Того же 30 июля у меня снова было свидание с германским послом, в течение которого он обратился ко мне с вопросом, не могли ли бы мы удовольствоваться обещанием Австро-Венгрии не посягать на территориальную неприкосновенность Сербии, и просил указать, на каких условиях мы согласились бы приостановить наши военные приготовления. Я тут же написал на листке бумаги и передал ему следующее заявление: «Если Австрия, признав, что австро-сербский вопрос принял характер вопроса европейского, изъявит готовность удалить из своего ультиматума пункты, посягающее на суверенные права Сербии, Россия обяжется прекратить свои военные приготовления» [XXXVI]
.Едва ли было возможно великой державе дать большее доказательство своего миролюбия, чем то, которое заключалось в предложенной мной графу Пурталесу формуле. Россия соглашалась приостановить свои военные приготовления в ответ на один отказ Австро-Венгрии от посягательства на государственную независимость Сербии, не предъявляя ей со своей стороны требования о немедленном прекращении начатых ею военных действий и демобилизации на русской границе. Это предложение было, с моей стороны, превышением власти, так как я не имел полномочий идти так далеко в моих переговорах с центральными державами. Я мог взять на себя ответственность за него только потому, что знал, что в глазах Государя единственным пределом уступчивости и примирительности служили честь и жизненные интересы России и что совет министров был настроен не менее примирительно, чем император Николай II.
Через несколько часов после вручения означенной формулы германскому послу я получил от нашего посла в Берлине С. Н. Свербеева телеграмму, в которой он сообщал мне, что передал статс-секретарю по иностранным делам моё предложение, сообщенное одновременно и Пурталесом, и что г-н фон Яго объявил ему, что он считает наше предложение неприемлемым для Австрии [XXXVII]

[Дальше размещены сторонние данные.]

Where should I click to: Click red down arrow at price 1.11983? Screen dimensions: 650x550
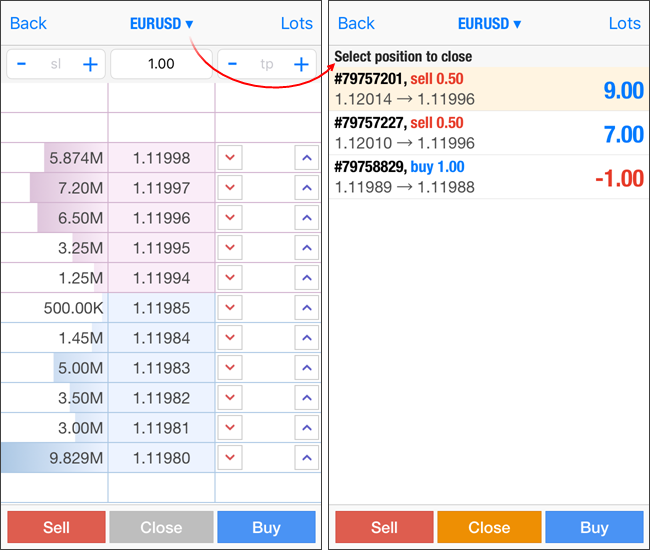231,368
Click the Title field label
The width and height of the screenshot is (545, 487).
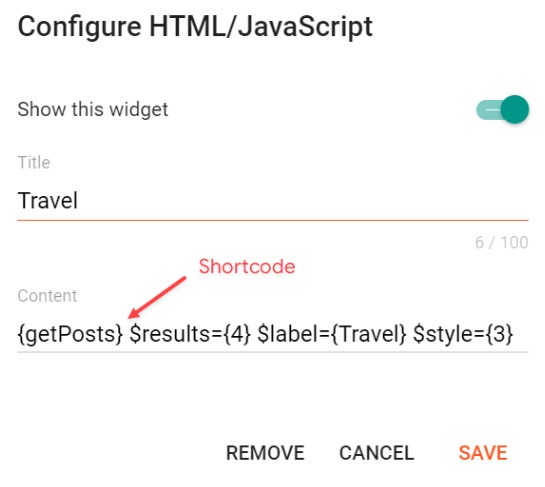tap(34, 162)
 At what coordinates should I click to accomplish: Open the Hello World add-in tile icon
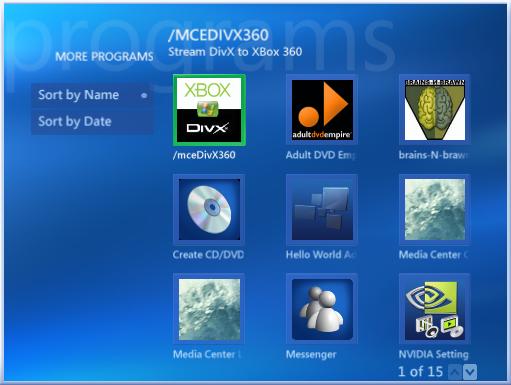coord(322,209)
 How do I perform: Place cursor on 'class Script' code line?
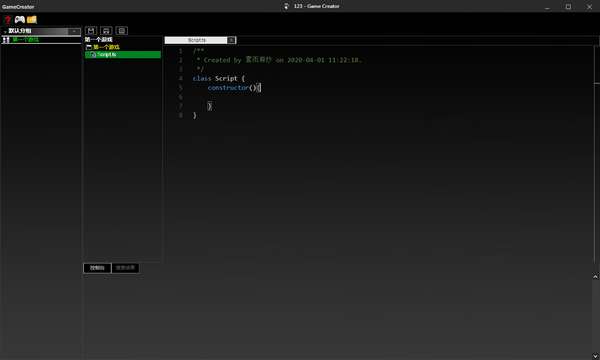click(x=218, y=78)
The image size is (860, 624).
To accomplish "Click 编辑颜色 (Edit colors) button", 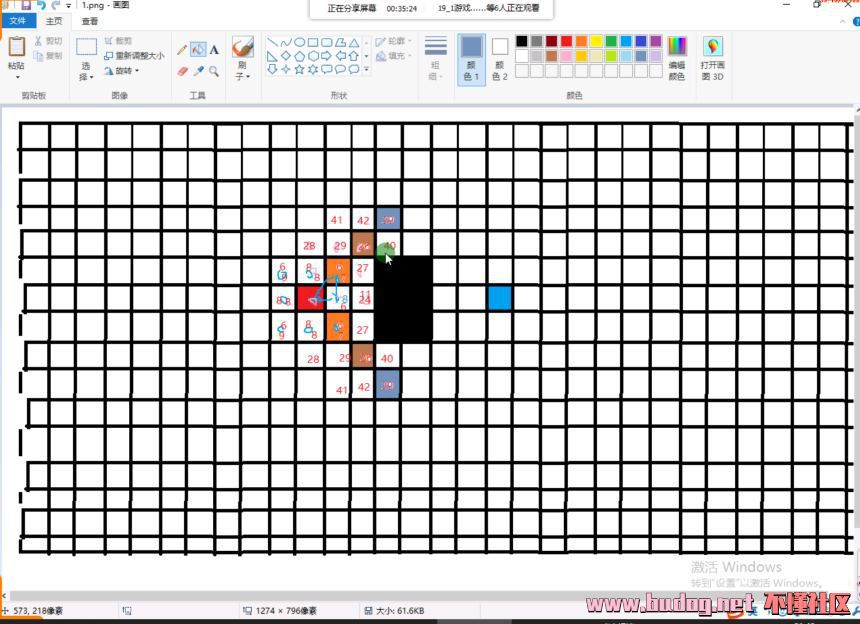I will (677, 58).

. Между берлинским и венским кабинетами установилось, очевидно, такое полное единодушие, что один мог говорить за другого. С каждым часом последние наши надежды на сохранение мира улетучивались, и необходимость принятия мер самозащиты становилась все настоятельнее.Этот же день принёс мне другую весть из Берлина. Свербеев телеграфировал мне, что декрет о мобилизации германской армии был подписан. Не теряя ни минуты, я сообщил это известие военному министру и начальнику генерального штаба. Я должен признаться, что после моих разговоров с германским послом оно меня не удивило. Около полудня 30 июля в Берлине появился отдельный выпуск германского официоза «Lokal Anzeiger», в котором сообщалось о мобилизации германских армий и флота. Телеграмма Свербеева с этим известием была отправлена незашифрованной в Петроград через несколько минут после появления означенного листка и получена мной часа два спустя. Вскоре после отправления своей телеграммы Свербеев был вызван к телефону и услышал от фон Яго опровержение известия о германской мобилизации. Это сообщение он передал мне также по телеграфу без всякого замедления. Тем не менее на этот раз его телеграмма попала в мои руки со значительным запозданием. История появления известия о германской мобилизации до сих пор не вполне выяснена. Несомненно одно: оно появилось на другой день после заседания в Потсдаме Коронного совета и так или иначе с ним связано. Никто, конечно, не удивится, что к этому известию в России отнеслись весьма серьезно и что декрету о мобилизации армии больше поверили, чем его опровержению. Германские источники относятся к ней различно. Официальные или сочувствующие правительству издания не придают ему никакого значения, оппозиционные же считают его соответствующим истине. Во всяком случае само германское правительство допускает, что оно не осталось без влияния на решение России в вопросе об объявлении всеобщей мобилизации 31 июля. Так, Бетман-Гольвег писал Лихновскому, что он думает, что русскую мобилизацию можно объяснить ложными слухами, хотя и тотчас опровергнутыми, о германской мобилизации, которые ходили 30-го по городу и которые могли быть переданы в Петроград [XXXVIII]
.Это были не слухи, а определенное сообщение отдельного выпуска официозного органа.